:: WHAT YOU WILL DO ::
Lay out all of the lines below as a numbered list, omitting blank lines and leaving the pictures out.

[Text and item location entries]
---+---

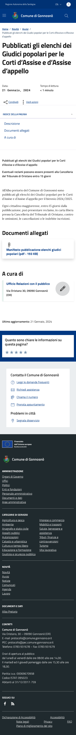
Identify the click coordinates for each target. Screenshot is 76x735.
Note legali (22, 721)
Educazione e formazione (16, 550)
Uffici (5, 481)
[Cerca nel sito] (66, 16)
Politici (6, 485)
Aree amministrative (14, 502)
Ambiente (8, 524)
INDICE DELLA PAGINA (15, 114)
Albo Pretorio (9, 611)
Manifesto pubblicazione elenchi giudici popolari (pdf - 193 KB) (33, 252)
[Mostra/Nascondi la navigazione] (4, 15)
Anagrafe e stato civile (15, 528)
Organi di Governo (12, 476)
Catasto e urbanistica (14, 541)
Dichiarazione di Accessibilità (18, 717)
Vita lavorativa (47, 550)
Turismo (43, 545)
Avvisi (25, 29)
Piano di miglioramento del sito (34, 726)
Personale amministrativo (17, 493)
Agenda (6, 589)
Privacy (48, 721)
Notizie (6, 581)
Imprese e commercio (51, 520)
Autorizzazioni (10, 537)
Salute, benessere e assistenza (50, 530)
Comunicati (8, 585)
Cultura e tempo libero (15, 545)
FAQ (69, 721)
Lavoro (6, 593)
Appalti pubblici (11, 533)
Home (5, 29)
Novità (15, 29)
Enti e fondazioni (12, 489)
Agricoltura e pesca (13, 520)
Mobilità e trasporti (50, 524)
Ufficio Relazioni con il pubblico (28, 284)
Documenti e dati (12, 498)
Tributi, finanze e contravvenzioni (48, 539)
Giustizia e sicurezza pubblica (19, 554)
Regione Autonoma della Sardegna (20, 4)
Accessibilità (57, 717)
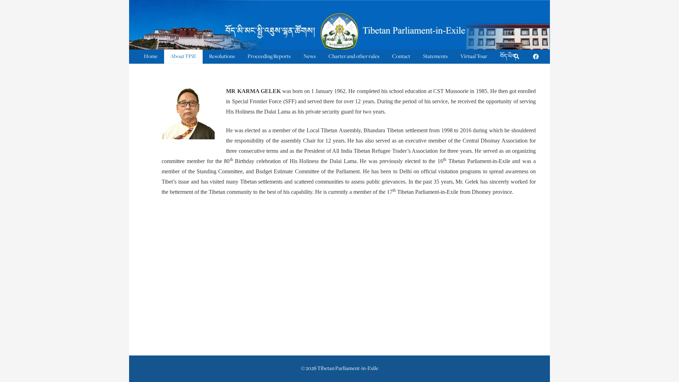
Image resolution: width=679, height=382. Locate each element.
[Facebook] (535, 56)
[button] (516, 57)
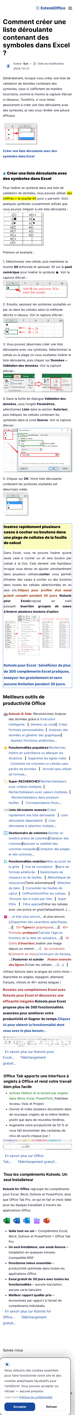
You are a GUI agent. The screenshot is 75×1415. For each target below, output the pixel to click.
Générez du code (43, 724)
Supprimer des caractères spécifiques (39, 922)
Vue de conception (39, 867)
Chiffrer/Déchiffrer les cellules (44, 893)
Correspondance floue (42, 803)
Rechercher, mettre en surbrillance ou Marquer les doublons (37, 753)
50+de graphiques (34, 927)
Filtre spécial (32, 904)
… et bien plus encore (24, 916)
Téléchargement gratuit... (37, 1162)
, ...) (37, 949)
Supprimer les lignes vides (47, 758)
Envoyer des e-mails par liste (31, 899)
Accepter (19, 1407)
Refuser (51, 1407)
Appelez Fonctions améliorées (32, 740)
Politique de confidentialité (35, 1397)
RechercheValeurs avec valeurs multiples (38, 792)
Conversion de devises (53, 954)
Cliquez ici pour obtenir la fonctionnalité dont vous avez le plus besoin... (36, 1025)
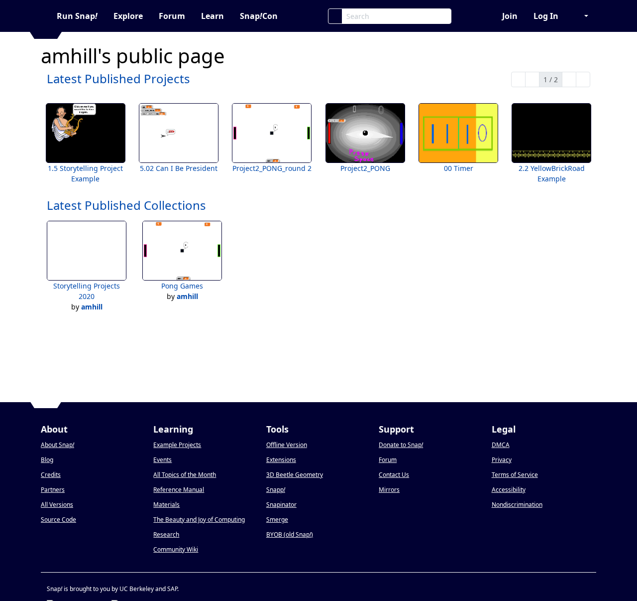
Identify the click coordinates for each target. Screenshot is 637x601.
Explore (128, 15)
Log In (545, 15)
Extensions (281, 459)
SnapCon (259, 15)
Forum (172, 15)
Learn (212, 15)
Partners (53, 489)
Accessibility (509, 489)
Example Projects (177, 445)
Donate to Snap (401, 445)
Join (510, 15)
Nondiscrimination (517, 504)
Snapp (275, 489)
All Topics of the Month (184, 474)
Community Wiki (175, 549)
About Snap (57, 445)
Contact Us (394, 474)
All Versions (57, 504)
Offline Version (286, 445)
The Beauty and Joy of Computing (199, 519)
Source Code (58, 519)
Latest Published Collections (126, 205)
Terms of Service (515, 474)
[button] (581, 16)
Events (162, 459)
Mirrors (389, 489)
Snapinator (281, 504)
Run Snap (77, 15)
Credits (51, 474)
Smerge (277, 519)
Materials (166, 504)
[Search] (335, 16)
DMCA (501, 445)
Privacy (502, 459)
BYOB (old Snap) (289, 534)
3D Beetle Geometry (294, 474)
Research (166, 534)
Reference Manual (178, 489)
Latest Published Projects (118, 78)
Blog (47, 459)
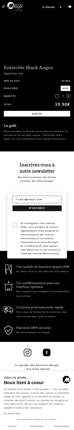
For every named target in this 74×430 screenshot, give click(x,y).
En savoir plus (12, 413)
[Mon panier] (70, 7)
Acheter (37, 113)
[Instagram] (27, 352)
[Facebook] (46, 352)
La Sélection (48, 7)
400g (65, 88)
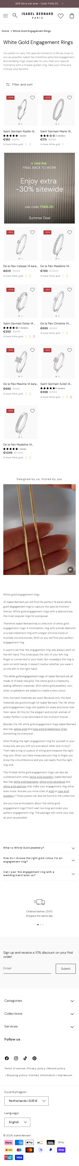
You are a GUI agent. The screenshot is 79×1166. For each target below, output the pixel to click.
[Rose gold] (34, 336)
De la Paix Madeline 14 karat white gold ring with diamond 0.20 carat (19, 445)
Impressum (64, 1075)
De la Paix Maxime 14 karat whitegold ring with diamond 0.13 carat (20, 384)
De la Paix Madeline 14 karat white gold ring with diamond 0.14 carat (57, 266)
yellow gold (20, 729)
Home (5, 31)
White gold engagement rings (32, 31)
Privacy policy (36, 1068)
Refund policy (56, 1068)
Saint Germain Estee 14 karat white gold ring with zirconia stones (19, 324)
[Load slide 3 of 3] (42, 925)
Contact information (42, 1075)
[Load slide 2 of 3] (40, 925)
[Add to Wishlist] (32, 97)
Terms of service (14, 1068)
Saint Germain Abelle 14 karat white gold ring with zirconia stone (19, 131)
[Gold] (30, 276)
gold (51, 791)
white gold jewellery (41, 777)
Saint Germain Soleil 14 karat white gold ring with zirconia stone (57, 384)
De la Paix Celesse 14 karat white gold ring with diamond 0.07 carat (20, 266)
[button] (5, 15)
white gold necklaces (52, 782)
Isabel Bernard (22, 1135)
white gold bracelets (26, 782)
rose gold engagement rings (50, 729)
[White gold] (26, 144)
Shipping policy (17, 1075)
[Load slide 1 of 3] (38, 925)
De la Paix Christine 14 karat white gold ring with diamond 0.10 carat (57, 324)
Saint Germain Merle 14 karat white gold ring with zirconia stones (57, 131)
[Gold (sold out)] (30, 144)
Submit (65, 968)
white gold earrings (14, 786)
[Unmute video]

---+---

:: FINISHED TASK ::
1. Identify the click coordinates for each target. Screenshot is 76x735.
2. Note legali (22, 721)
3. Educazione e formazione (16, 550)
4. Uffici (5, 481)
5. [Cerca nel sito] (66, 16)
6. Politici (6, 485)
7. Aree amministrative (14, 502)
8. Ambiente (8, 524)
9. INDICE DELLA PAGINA (15, 114)
10. Albo Pretorio (9, 611)
11. Manifesto pubblicazione elenchi giudici popolari (pdf - 193 KB) (33, 252)
12. [Mostra/Nascondi la navigazione] (4, 15)
13. Anagrafe e stato civile (15, 528)
14. Organi di Governo (12, 476)
15. Catasto e urbanistica (14, 541)
16. Dichiarazione di Accessibilità (18, 717)
17. Vita lavorativa (47, 550)
18. Turismo (43, 545)
19. Avvisi (25, 29)
20. Piano di miglioramento del sito (34, 726)
21. Personale amministrativo (17, 493)
22. Agenda (6, 589)
23. Privacy (48, 721)
24. Notizie (6, 581)
25. Imprese e commercio (51, 520)
26. Autorizzazioni (10, 537)
27. Salute, benessere e assistenza (50, 530)
28. Comunicati (8, 585)
29. Cultura e tempo libero (15, 545)
30. FAQ (69, 721)
31. Lavoro (6, 593)
32. Appalti pubblici (11, 533)
33. Home (5, 29)
34. Novità (15, 29)
35. Enti e fondazioni (12, 489)
36. Agricoltura e pesca (13, 520)
37. Mobilità e trasporti (50, 524)
38. Ufficio Relazioni con il pubblico (28, 284)
39. Documenti e dati (12, 498)
40. Tributi, finanze e contravvenzioni (48, 539)
41. Giustizia e sicurezza pubblica (19, 554)
42. Regione Autonoma della Sardegna (20, 4)
43. Accessibilità (57, 717)
44. Image resolution: width=679, height=382. Locate each element.
45. [Facebook] (535, 56)
46. [button] (516, 57)
47. You are a GUI agent. The screenshot is 75×1415. For each target below, output the pixel to click.
48. Générez du code (43, 724)
49. Supprimer des caractères spécifiques (39, 922)
50. Vue de conception (39, 867)
51. Chiffrer/Déchiffrer les cellules (44, 893)
52. Correspondance floue (42, 803)
53. Rechercher, mettre en surbrillance ou Marquer les doublons (37, 753)
54. 50+de graphiques (34, 927)
55. Filtre spécial (32, 904)
56. … et bien plus encore (24, 916)
57. Téléchargement gratuit... (37, 1162)
58. , ...) (37, 949)
59. Supprimer les lignes vides (47, 758)
60. Envoyer des e-mails par liste (31, 899)
61. Accepter (19, 1407)
62. Refuser (51, 1407)
63. Appelez Fonctions améliorées (32, 740)
64. Politique de confidentialité (35, 1397)
65. RechercheValeurs avec valeurs multiples (38, 792)
66. Conversion de devises (53, 954)
67. Cliquez ici pour obtenir la fonctionnalité dont vous avez le plus besoin... (36, 1025)
68. Identify the click coordinates for each target. Screenshot is 637x601.
69. Explore (128, 15)
70. Log In (545, 15)
71. Extensions (281, 459)
72. SnapCon (259, 15)
73. Forum (172, 15)
74. Learn (212, 15)
75. Partners (53, 489)
76. Accessibility (509, 489)
77. Example Projects (177, 445)
78. Donate to Snap (401, 445)
79. Join (510, 15)
80. Nondiscrimination (517, 504)
81. Snapp (275, 489)
82. All Topics of the Month (184, 474)
83. Community Wiki (175, 549)
84. About Snap (57, 445)
85. Contact Us (394, 474)
86. All Versions (57, 504)
87. Offline Version (286, 445)
88. The Beauty and Joy of Computing (199, 519)
89. Source Code (58, 519)
90. Latest Published Collections (126, 205)
91. Terms of Service (515, 474)
92. [button] (581, 16)
93. Events (162, 459)
94. Mirrors (389, 489)
95. Snapinator (281, 504)
96. Run Snap (77, 15)
97. Credits (51, 474)
98. Smerge (277, 519)
99. Materials (166, 504)
100. [Search] (335, 16)
101. DMCA (501, 445)
102. Privacy (502, 459)
103. BYOB (old Snap) (289, 534)
104. 3D Beetle Geometry (294, 474)
105. Research (166, 534)
106. Reference Manual (178, 489)
107. Latest Published Projects (118, 78)
108. Blog (47, 459)
109. For every named target in this 74×430 screenshot, give click(x,y).
110. En savoir plus (12, 413)
111. [Mon panier] (70, 7)
112. Acheter (37, 113)
113. [Instagram] (27, 352)
114. [Facebook] (46, 352)
115. La Sélection (48, 7)
116. 400g (65, 88)
117. You are a GUI agent. The screenshot is 79×1166. For each target below, output the pixel to click.
118. [Rose gold] (34, 336)
119. De la Paix Madeline 14 karat white gold ring with diamond 0.20 carat (19, 445)
120. Impressum (64, 1075)
121. De la Paix Maxime 14 karat whitegold ring with diamond 0.13 carat (20, 384)
122. De la Paix Madeline 14 karat white gold ring with diamond 0.14 carat (57, 266)
123. yellow gold (20, 729)
124. Home (5, 31)
125. White gold engagement rings (32, 31)
126. Privacy policy (36, 1068)
127. Refund policy (56, 1068)
128. Saint Germain Estee 14 karat white gold ring with zirconia stones (19, 324)
129. [Load slide 3 of 3] (42, 925)
130. Contact information (42, 1075)
131. [Load slide 2 of 3] (40, 925)
132. [Add to Wishlist] (32, 97)
133. Terms of service (14, 1068)
134. Saint Germain Abelle 14 karat white gold ring with zirconia stone (19, 131)
135. [Gold] (30, 276)
136. gold (51, 791)
137. white gold jewellery (41, 777)
138. Saint Germain Soleil 14 karat white gold ring with zirconia stone (57, 384)
139. De la Paix Celesse 14 karat white gold ring with diamond 0.07 carat (20, 266)
140. [button] (5, 15)
141. white gold necklaces (52, 782)
142. Isabel Bernard (22, 1135)
143. white gold bracelets (26, 782)
144. rose gold engagement rings (50, 729)
145. [White gold] (26, 144)
146. Shipping policy (17, 1075)
147. [Load slide 1 of 3] (38, 925)
148. De la Paix Christine 14 karat white gold ring with diamond 0.10 carat (57, 324)
149. Saint Germain Merle 14 karat white gold ring with zirconia stones (57, 131)
150. [Gold (sold out)] (30, 144)
151. Submit (65, 968)
152. white gold earrings (14, 786)
153. [Unmute video]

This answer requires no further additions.